So when a designer presents a fee, a scope, or a boundary, it enters a cultural field already primed to underestimate what it requires. Taste is assumed to be innate. Care is assumed effortless. Beauty is treated as a natural extension of femininity rather than the result of rigor, discernment, and discipline.

This is the double-bind designers move within:
The field is feminine enough to be minimized, but professional enough to be held fully accountable for outcomes that demand immense expertise.

You feel it when a client balks at your fees.
When a contractor treats your directive as optional.
When a collaborator oversteps with a confidence that outstrips their actual understanding.

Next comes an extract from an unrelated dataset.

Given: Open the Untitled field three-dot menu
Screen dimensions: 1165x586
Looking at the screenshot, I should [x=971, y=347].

Because many women are socialized to be agreeable and accommodating, the undervaluation cuts in two directions: externally, people underestimate the rigor; internally, designers anticipate that underestimation and work doubly hard to preempt it. Directives get softened. Boundaries get buffered. Recommendations arrive wrapped in justification.

The work is meticulous.
The world reads it as natural.
Designers absorb the difference.

This isn’t an individual failing.
It’s the inheritance of a narrative the profession never chose but still operates within—a narrative that continues to shape how design is valued today.

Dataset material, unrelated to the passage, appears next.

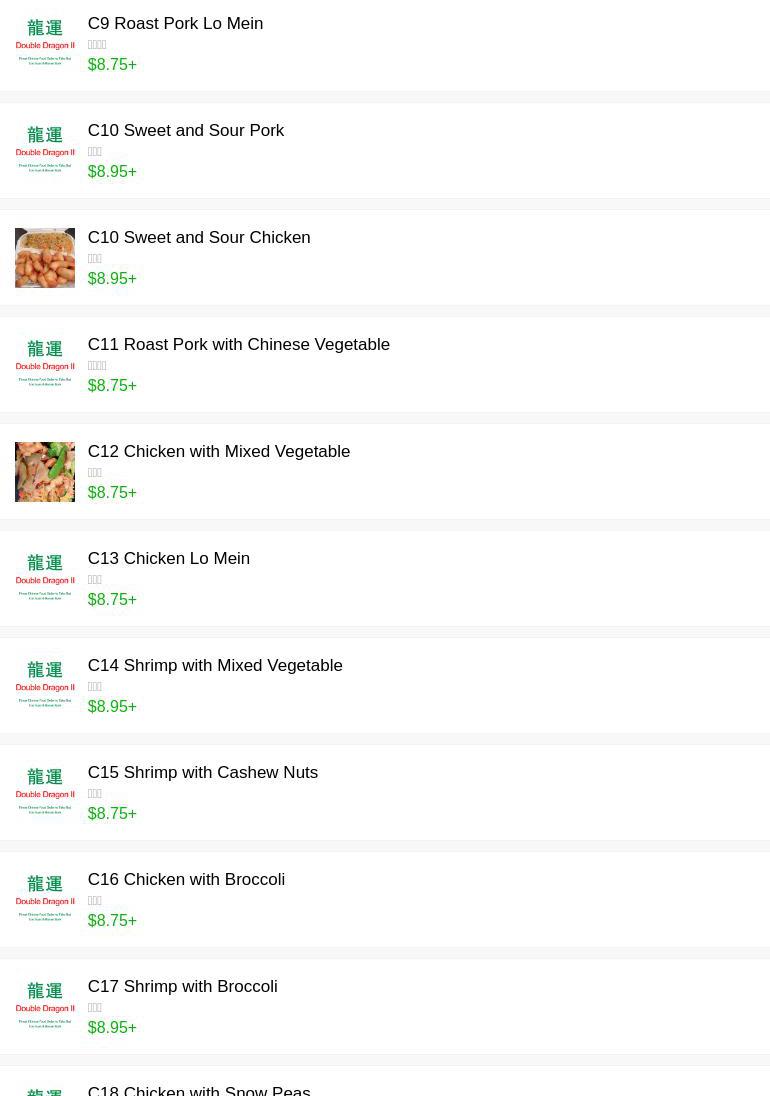Click the logo icon beside C15 Shrimp with Cashew Nuts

02: The “Instagram” Problem

Structural Misrepresentation

Interior design became publicly legible through imagery.
Images made design aspirational, accessible, rapidly shareable. In the process, they also made the discipline deceptively simple.

No photograph—no matter its beauty—can hold the dimensionality of design. It can’t show sequencing, coordination, negotiation, or the disciplined restraint that resolves a space. It can’t show what was rejected, reworked, or rebuilt. It can’t show the night you solved a problem no one else noticed.

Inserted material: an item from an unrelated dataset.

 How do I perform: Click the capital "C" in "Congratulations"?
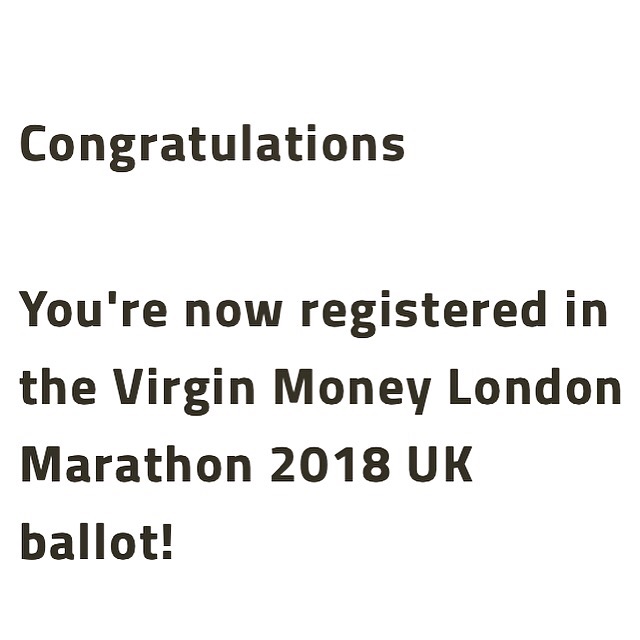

In some creative industries, the making sits beside the beauty:
Film has behind-the-scenes footage and commentary tracks.
Fashion has ateliers and runway documentaries.

Design has almost none of that.

There is no documentary about resolving a millwork conflict.
No commentary track walking someone through a reflected ceiling plan.
No feature spread devoted to the rigor and restraint behind a perfect room.

The public sees the finished space, not the expertise beneath it.

And when the image becomes the whole story, the discipline becomes easy to misread:
The work looks like taste.
The expertise looks like intuition.
The rigor disappears behind an artifact the world believes it already understands.

Imagery gives design its reach.
It also narrows the frame—compressing a complex, technical profession into something that appears instantaneous and effortless.




03: The “Boundary Blur”

Experiential Fallout

If the first force shapes perception, and the second shapes visibility, this one shapes the day-to-day lived experience of designers.

Media accelerates everything.
An eighteen-month project becomes a 30-second reel.
A renovation unfolds in a week.
A home appears, fully realized, in a single swipe.
The pace of the story becomes the assumed pace of the work.

Clients arrive expecting answers as quickly as an edit, clarity without context, and decisions without the space required to think. Urgency becomes ambient—the low hum of a profession forced to outrun its own narrative.

Then comes access.
Because the work happens inside clients’ most intimate environments, the boundaries that protect other professions dissolve without announcement. Late-night texts. Weekend calls. “Quick questions” that carry the unspoken expectation of immediate attention. Proximity to the home blurs into perpetual availability—never formally agreed to, constantly assumed.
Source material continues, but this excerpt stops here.